Servizi di assistenza gestiti da Caritas Senegal. Così l’Africa sa accogliere i migranti

Il Senegal è uno dei principali punti di snodo dell’immigrazione africana. Non solo di quella che procede lungo le rotte spesso così drammatiche che puntano verso l’Europa o di quella che si dirige in Nord America, ma anche dei flussi interni da un paese all’altro dello stesso continente. «Il fenomeno della migrazione interna al continente africano — spiega Fabrizio Cavalletti del desk Africa della Caritas Italiana — è poco conosciuto. Si tratta di un fenomeno complesso all’interno del quale troviamo persone che fuggono dai loro paesi per motivi politici, guerre, violenze, ma anche perché cercano maggiore sicurezza economica. Senza dimenticare che, ormai, assistiamo anche a un flusso di ritorno di africani che, dopo aver cercato fortuna in Europa e non essere riusciti a integrarsi, provano a rifarsi una vita nel proprio paese o in quelli vicini». Una conferma arriva anche dalle statistiche dell’Organizzazione internazionale per le migrazioni. Nel 2017, a livello mondiale, 258 milioni di persone hanno lasciato il proprio paese per cercare migliori condizioni di vita altrove, ma solo il 35 per cento di essi ha viaggiato in direzione sud-nord. In Africa, 19,4 milioni di africani sono emigrati all’interno del loro continente. E il Senegal oltre a essere un paese di forte emigrazione è anche un punto di transito di migranti di diversi paesi africani. In particolare vi vengono accolti i rifugiati del Gambia.

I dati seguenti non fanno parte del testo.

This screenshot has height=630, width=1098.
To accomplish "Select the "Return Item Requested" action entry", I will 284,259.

Per rispondere a queste esigenze, l’arcidiocesi di Dakar e la Caritas Senegal già nel 1995 hanno dato vita al Point d’accueil pour réfugiés et immigrés (Pari), un centro di orientamento per i numerosi migranti presenti sul territorio senegalese. Un progetto che negli anni ha trovato il sostegno di alcune Caritas europee, tra le quali quella italiana. «Questa iniziativa — spiega ancora Cavalletti all’agenzia Fides — non è stata voluta da istituzioni europee, ma è nata per iniziativa della Chiesa locale, per rispondere a un tema sempre più avvertito in Senegal. Va ricordato che l’Africa occidentale è la meta del 79 per cento dei migranti africani che si spostano nel loro continente». E il Point d’accueil pour réfugiés et immigrés è diventato un punto di snodo di una rete complessa. Nella struttura i migranti sono accolti da operatori nazionali e internazionali (tra i quali i volontari italiani che prestano servizio civile alla Caritas) che ascoltano le loro storie e, a seconda delle loro esigenze, li indirizzano in altri centri gestiti da organizzazioni statali o internazionali. Ed è in questi centri che trovano cibo, vestiti e anche cure mediche.

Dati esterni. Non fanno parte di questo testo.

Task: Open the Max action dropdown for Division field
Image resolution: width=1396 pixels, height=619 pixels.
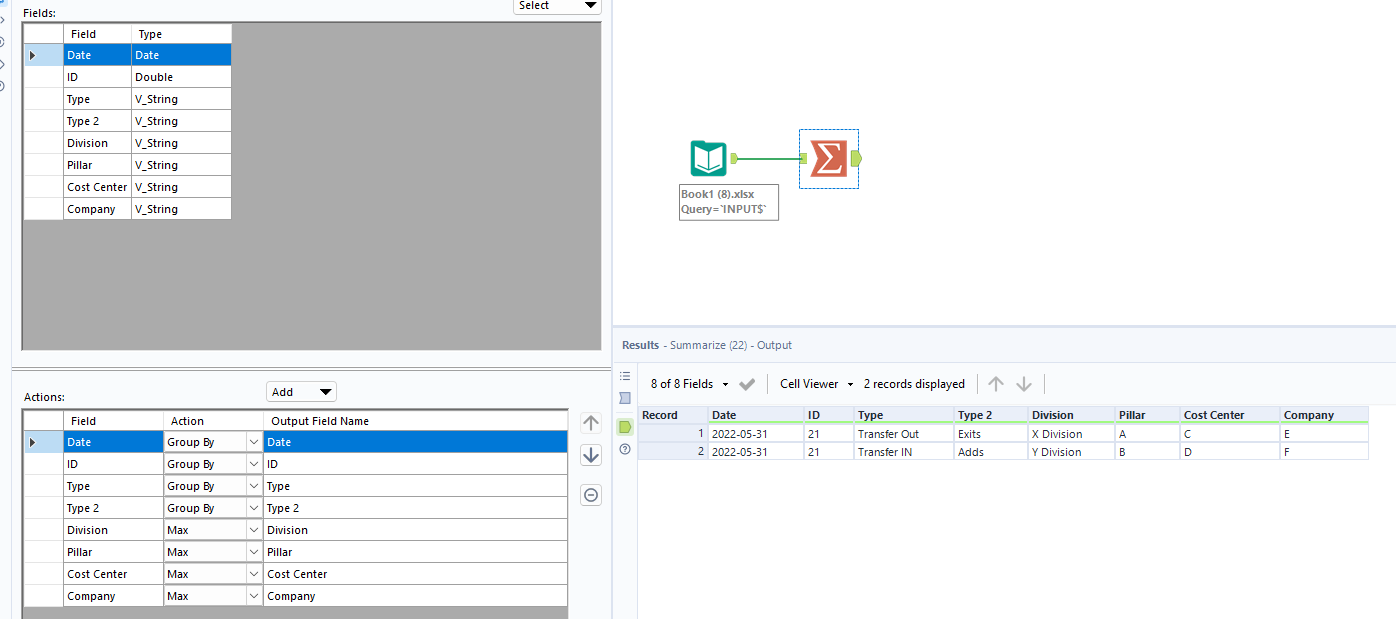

«In 23 anni — racconta ancora Cavalletti — sono stati assistiti 26.000 migranti, provenienti da 35 nazioni. La maggior parte di loro ha meno di 30 anni. Molte anche le ragazze, alcune con figli. Ogni persona ha una storia e condizioni fisiche diverse. C’è chi passa dal Senegal per andare in Europa e chi si trasferisce dai paesi vicini per cercare migliori condizioni di vita oppure senegalesi che vengono dalle campagne per trovare lavoro. Queste persone, in generale, sono in buone condizioni fisiche. Ma ci sono anche uomini e donne che rientrano da lunghi viaggi attraverso la Libia e il Niger e sono provati sia dal punto di vista fisico sia da quello psicologico».

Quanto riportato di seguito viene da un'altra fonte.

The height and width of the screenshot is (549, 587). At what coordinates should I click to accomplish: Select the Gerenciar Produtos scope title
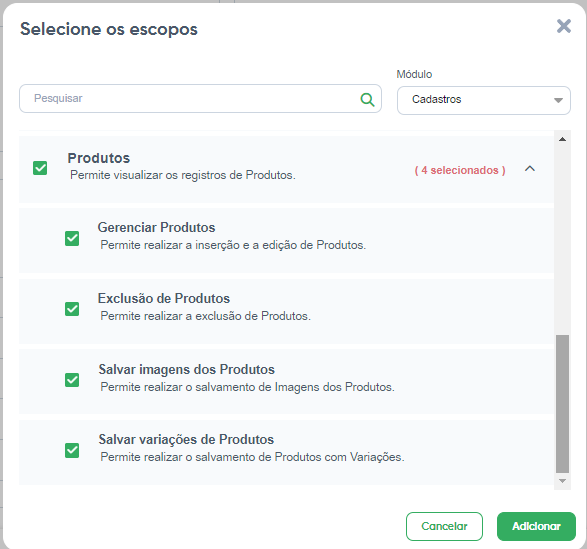tap(156, 227)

In questa prospettiva, la Caritas Senegal, oltre alle attività di orientamento, ha dato vita a piccoli progetti in campo agricolo, commerciale e dell’allevamento, per offrire ai migranti opportunità di lavoro. «I progetti — spiega ancora l’operatore di Caritas Italiana — intendono offrire un’opportunità a chi rimane in Senegal. Ma sempre più spesso anche chi passa dal paese per andare a Nord ha bisogno di lavorare per non rischiare di finire nelle maglie dei traffici illegali. Questi progetti offrono un’opportunità anche a loro. Queste iniziative sono un primo, parziale, tentativo di dare una risposta al fenomeno epocale delle migrazioni. Ed è importante che la solidarietà sia nata da africani verso altri africani».